Monday, 5 November 2012

Sidescanning within the SAC is finished

We’ve been really lucky with the weather so far, considering the forecast at the beginning of the week. Bad weather is all around us (Force 11 in the Faroes not that far North of us) but we are still in (relatively) calm water in the eye of the storm.

Having finished the sidescan sonar lines on Wednesday 31st October at 10:30pm, we spent the night checking sea conditions as it had become too rough for camera work.

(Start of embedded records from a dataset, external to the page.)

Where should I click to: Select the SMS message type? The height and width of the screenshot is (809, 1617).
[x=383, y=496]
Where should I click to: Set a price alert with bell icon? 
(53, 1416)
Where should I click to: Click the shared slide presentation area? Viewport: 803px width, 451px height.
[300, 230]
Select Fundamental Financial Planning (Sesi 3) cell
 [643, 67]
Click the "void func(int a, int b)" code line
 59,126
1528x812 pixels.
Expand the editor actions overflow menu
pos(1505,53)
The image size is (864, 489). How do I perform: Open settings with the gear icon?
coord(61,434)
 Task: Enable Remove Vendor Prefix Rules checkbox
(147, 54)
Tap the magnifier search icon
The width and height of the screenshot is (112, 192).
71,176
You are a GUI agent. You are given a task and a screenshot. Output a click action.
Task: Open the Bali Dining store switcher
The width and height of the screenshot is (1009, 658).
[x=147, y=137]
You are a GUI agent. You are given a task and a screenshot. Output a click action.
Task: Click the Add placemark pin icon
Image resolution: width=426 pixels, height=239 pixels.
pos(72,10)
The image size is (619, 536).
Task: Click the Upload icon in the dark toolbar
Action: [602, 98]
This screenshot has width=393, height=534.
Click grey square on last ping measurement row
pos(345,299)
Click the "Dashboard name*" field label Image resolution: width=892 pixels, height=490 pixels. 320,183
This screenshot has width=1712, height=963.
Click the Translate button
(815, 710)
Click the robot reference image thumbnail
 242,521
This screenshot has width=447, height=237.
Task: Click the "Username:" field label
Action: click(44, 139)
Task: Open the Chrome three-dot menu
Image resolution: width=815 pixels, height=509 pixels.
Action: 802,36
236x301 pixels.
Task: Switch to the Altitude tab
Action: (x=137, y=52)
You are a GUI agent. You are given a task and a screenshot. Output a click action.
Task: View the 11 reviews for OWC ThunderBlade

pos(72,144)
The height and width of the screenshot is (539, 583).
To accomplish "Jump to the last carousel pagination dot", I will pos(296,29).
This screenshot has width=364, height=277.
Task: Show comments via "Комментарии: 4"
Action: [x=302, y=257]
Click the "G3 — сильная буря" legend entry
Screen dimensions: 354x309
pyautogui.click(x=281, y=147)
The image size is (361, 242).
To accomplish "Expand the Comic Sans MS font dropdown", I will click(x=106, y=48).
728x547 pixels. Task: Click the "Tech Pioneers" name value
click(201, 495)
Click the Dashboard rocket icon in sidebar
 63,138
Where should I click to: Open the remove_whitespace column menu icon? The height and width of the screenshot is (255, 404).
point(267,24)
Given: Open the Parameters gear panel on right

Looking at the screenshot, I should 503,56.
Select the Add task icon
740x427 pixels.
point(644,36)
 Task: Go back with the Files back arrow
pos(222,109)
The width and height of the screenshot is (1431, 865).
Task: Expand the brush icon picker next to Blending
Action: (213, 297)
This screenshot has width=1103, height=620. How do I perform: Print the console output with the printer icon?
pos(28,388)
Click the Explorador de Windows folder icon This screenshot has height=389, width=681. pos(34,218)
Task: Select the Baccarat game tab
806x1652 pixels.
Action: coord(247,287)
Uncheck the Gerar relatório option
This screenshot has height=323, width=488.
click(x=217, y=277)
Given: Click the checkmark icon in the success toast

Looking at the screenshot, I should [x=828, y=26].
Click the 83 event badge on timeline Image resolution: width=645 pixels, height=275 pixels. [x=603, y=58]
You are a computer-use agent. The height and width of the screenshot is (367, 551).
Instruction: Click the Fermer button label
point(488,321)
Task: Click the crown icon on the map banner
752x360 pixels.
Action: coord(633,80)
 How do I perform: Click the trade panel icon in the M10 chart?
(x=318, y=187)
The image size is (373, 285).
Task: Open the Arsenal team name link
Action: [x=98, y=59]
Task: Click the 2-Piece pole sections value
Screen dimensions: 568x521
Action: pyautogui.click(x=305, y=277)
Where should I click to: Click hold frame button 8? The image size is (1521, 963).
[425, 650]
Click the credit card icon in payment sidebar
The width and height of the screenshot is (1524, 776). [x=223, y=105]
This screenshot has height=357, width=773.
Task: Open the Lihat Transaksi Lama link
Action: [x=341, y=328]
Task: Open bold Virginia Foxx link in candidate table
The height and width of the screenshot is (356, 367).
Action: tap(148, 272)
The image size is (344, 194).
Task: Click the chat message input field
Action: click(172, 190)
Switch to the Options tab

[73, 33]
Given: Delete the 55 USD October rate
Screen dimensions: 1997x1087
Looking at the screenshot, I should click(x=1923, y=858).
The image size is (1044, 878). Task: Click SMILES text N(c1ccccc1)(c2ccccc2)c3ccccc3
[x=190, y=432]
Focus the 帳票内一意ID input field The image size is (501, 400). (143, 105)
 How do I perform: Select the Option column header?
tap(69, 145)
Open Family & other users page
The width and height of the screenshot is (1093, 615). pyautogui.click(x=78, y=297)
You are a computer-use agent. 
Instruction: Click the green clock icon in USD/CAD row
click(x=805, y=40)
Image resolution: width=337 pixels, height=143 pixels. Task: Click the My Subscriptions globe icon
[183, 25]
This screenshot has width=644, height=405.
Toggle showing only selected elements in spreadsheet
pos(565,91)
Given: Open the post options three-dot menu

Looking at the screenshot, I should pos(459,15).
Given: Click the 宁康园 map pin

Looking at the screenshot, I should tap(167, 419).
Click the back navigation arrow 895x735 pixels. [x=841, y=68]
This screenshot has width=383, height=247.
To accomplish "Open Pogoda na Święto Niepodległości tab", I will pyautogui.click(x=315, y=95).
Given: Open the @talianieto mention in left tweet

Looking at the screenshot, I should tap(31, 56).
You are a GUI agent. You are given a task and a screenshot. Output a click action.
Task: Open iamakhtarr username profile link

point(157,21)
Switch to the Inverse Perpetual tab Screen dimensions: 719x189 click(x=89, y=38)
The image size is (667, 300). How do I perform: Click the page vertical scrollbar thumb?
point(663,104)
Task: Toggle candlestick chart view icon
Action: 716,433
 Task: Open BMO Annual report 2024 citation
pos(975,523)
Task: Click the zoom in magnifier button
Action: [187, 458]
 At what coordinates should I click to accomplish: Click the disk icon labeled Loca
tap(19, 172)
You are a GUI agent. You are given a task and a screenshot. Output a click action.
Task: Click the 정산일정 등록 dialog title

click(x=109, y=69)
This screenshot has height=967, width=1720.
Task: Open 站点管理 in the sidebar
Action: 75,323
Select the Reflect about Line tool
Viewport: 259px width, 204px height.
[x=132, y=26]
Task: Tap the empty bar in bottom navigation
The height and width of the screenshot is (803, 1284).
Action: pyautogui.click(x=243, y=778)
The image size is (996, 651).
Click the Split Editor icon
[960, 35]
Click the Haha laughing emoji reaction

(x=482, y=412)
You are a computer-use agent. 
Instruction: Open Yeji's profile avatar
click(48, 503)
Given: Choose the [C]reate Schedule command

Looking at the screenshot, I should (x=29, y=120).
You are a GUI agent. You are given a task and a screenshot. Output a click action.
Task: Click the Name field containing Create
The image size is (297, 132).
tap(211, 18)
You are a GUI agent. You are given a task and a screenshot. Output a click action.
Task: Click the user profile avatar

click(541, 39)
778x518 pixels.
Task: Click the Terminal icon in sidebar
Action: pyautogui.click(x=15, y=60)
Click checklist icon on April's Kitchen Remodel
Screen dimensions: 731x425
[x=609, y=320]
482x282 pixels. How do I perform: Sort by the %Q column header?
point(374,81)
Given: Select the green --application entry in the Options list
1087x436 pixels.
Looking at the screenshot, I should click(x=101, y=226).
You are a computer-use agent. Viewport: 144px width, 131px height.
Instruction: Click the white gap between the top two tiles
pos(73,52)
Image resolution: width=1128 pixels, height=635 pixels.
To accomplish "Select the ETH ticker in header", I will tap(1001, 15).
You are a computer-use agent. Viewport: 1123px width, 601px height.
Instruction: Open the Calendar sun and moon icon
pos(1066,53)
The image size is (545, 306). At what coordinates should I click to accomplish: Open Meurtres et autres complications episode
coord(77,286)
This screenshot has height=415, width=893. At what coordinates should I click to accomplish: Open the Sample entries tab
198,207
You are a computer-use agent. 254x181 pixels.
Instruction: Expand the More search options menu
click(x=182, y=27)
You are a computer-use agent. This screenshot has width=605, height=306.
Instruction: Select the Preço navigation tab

By morning the wind and swell had calmed enough for us to start the first of the camera tows, lowering the video and stills cameras on their frame to the seabed, between 400m and 800m below us.  The aim is to hover the camera frame at about 1.5m off the seabed whilst the boat drifts slowly along. 

Towed camera deployment

Once the ship’s crew have got the camera to the seabed, in our office below decks, three or four people watch the video monitor.  One person makes fine adjustments to the height of the frame off the seabed with the winch as the boat drifts along – but in the 3-4m swells we have been experiencing, this is just about impossible. One person presses a button on the laptop to take still photos approximately every 20 seconds.  However, as there is a slight delay between pressing the button and the camera at the seabed responding, you need to press the button a couple of seconds before the camera is at the right height, and before it hits the bottom as a result of the boat rocking in the swell – not as easy as it sounds! The third person writes on a form what they see on the video, and the fourth records the position of the start and end of the tow and each still photo.  Each video tow is 500m long, which takes about half an hour.  The scientific staff  work in shifts of 12 hours on, 12 hours off during video work, so the work continues 24 hours a day.


Selecting video tow sites

Camera clicking on a video tow

We’ve completed 10 video tows today on the south side of Wyville Thomson Ridge, at different depths from 400m down to 800-900m, in some areas where we know trawling has been carried out in the past, and areas where trawling has not been carried out.